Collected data
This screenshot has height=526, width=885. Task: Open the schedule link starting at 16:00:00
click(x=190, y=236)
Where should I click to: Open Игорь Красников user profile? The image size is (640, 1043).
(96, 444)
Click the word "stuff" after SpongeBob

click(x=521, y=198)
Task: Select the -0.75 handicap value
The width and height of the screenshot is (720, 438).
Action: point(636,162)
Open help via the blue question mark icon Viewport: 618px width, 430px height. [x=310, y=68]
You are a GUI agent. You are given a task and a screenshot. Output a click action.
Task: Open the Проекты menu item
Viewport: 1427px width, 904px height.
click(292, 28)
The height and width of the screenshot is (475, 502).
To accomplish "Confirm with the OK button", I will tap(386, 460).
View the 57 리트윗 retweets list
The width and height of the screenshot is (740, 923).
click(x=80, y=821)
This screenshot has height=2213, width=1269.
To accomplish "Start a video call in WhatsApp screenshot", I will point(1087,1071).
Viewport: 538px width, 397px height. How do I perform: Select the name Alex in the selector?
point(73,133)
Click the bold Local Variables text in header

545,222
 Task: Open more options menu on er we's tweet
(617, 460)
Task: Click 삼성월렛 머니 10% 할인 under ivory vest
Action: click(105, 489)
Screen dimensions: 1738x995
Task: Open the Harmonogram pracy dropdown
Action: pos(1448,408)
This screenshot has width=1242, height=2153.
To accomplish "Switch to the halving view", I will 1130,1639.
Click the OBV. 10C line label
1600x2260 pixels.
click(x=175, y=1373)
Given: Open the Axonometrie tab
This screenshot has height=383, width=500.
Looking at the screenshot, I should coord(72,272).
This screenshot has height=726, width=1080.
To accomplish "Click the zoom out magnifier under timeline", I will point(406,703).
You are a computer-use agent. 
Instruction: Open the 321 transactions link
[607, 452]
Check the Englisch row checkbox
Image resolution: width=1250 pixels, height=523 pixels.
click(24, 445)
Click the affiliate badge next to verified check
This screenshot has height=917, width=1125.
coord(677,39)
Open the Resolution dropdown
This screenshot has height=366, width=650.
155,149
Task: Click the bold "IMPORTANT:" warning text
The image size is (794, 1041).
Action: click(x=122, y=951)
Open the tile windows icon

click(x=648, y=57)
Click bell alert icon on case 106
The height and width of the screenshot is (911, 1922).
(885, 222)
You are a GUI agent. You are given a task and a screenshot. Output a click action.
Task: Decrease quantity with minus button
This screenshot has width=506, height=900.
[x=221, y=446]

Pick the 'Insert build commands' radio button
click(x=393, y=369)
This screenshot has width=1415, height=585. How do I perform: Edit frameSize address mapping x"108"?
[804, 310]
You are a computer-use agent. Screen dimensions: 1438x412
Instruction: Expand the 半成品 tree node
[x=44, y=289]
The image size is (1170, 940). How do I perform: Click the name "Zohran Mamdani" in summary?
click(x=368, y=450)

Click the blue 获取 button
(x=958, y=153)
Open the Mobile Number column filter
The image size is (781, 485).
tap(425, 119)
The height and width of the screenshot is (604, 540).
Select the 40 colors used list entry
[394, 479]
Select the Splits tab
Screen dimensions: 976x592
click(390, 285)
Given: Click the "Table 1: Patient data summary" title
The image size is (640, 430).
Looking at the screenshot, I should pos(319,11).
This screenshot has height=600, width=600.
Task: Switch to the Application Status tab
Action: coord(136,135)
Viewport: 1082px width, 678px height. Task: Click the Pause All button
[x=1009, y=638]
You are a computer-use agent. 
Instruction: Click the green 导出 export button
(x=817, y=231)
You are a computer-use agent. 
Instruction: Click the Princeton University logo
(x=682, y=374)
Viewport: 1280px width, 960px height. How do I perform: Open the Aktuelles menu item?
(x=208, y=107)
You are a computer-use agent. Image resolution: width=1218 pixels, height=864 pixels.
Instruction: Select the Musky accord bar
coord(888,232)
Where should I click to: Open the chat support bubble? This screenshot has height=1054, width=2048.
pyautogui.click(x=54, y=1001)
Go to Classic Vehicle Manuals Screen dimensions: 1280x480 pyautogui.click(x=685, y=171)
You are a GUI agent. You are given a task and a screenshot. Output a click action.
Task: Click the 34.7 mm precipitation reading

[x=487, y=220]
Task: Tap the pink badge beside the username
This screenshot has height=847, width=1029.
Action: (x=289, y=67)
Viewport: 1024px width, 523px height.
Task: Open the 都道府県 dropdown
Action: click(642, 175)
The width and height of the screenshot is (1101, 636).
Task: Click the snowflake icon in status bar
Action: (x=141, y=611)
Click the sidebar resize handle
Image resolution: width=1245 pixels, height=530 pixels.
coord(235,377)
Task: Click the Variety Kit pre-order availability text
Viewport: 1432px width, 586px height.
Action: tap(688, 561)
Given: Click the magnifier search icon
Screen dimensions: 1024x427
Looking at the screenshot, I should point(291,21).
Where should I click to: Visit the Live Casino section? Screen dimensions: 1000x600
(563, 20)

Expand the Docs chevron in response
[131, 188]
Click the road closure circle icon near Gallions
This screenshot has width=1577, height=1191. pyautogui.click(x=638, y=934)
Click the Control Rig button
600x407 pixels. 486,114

■ **Exercise directions**
Copy out each line of the data above, exactly, if it lies between the line holding "The image size is (640, 430)." and the line holding "Go to Classic", inclusive; copy no other line.

■ **Final answer**
The image size is (640, 430).
Looking at the screenshot, I should pos(319,11).
This screenshot has height=600, width=600.
Task: Switch to the Application Status tab
Action: coord(136,135)
Viewport: 1082px width, 678px height. Task: Click the Pause All button
[x=1009, y=638]
You are a computer-use agent. 
Instruction: Click the green 导出 export button
(x=817, y=231)
You are a computer-use agent. 
Instruction: Click the Princeton University logo
(x=682, y=374)
Viewport: 1280px width, 960px height. How do I perform: Open the Aktuelles menu item?
(x=208, y=107)
You are a computer-use agent. Image resolution: width=1218 pixels, height=864 pixels.
Instruction: Select the Musky accord bar
coord(888,232)
Where should I click to: Open the chat support bubble? This screenshot has height=1054, width=2048.
pyautogui.click(x=54, y=1001)
Go to Classic Vehicle Manuals Screen dimensions: 1280x480 pyautogui.click(x=685, y=171)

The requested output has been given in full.